In the early 1900s, tuberculosis was known as the “great white plague,” and at the turn of the century it killed around 450 Americans every day. An infectious disease of the lungs, tuberculosis spreads through the air, usually via coughing fits. Until the discovery of antibiotics in the mid-20th century, the principal treatment was to isolate the patient in a special hospital or sanatorium for tuberculosis patients.
After the Indian boarding school at Fort Spokane closed its doors, replaced by day schools on the reservations, the former fort entered its third phase in 1918, as a tuberculosis sanatorium for members of the Spokane, Colville, and other local tribes. The goals of the hospital were twofold: to slow the spread of TB by isolating the contagious victims, and to try to cure of them of the disease with the crude methods of the time. The disease was unfortunately prevalent among Native Americans. A survey of Indian boarding schools in Washington state showed that 85 of the 589 total students showed symptoms. Overall, the disease struck thirteen percent of all Indians in Washington. Sanatoriums for the Indians’ ‘trachoma problem’ (another phrase for TB) began operating around 1910 on or near reservations at Fort Lapwai in north central Idaho, as well as in Phoenix, Arizona and Laguna, New Mexico. By 1912, there were 53 hospitals and sanatoriums in the Indian service.
A common treatment for TB was to place patients outdoors in fresh, cool mountain air, and many former Indian schools were remodeled to allow for outdoor sleeping quarters. Other treatments were not so delicate. One method was to punch a hole in the chest and collapse a patient’s lung in order to let it rest and facilitate healing. Another treatment was to surgically remove the affected portion of the lung. Neither was particularly effective.

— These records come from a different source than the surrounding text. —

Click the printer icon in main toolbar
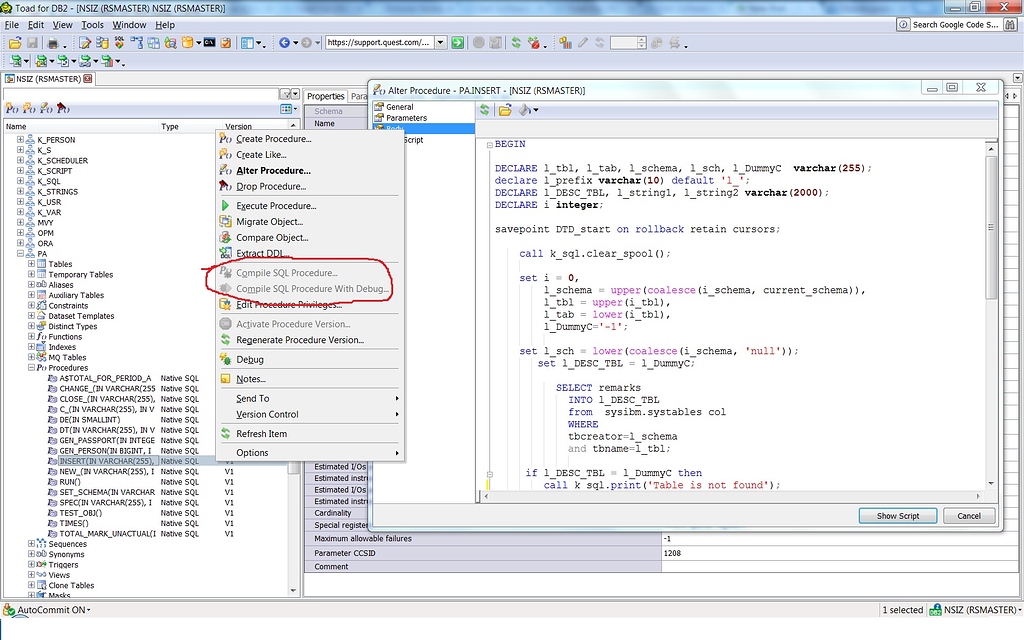Image resolution: width=1024 pixels, height=640 pixels. 53,43
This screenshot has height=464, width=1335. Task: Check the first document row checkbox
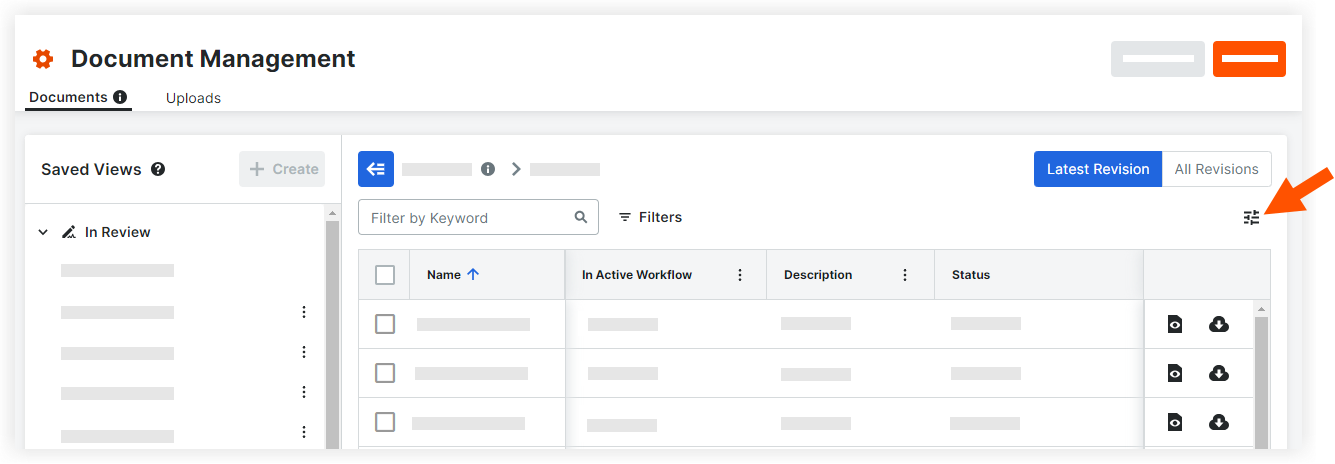385,324
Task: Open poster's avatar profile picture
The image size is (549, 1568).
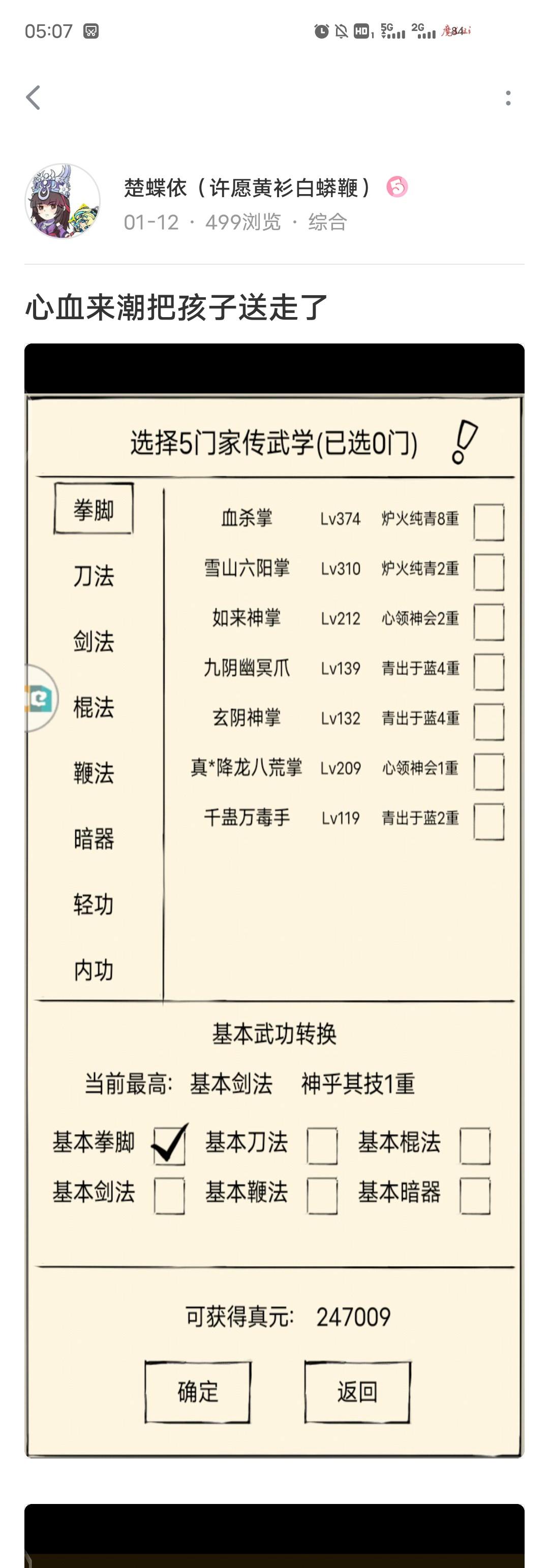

While few records remain about cases of TB at Fort Spokane, similar hospitals throughout the country provide a snapshot at daily life for patients with the disease. In 1920, patients of Catawba Sanatorium followed this daily schedule:
7:15 - Rising Bell
8:00 to 8:30 - Breakfast
8:30 to 11:00 - Rest or Exercise as Ordered
11:00 to 12:45 - Rest on Bed
1:00 to 1:30 - Dinner
1:45 to 4:00 - Rest on Bed, Reading but no talking allowed. Quiet hour.
4:00 to 5:45 - Rest or Exercise as Ordered
6:00 - Supper
8:00 - Nourishment if ordered
9:00 - All patients in pavilions
9:30 - All lights out
The hospital at Fort Spokane treated 64 patients in its first year. But the fort’s isolated location made it difficult to get supplies, and the sanatorium was abandoned in 1929. Tuberculosis remained a problem among all races in the United States until after the Second World War, when the development of modern antibiotics provided the first effective cure for the disease. However, the story of TB in the United States may not be over, as new, drug-resistant strains of the disease continue to challenge medical authorities.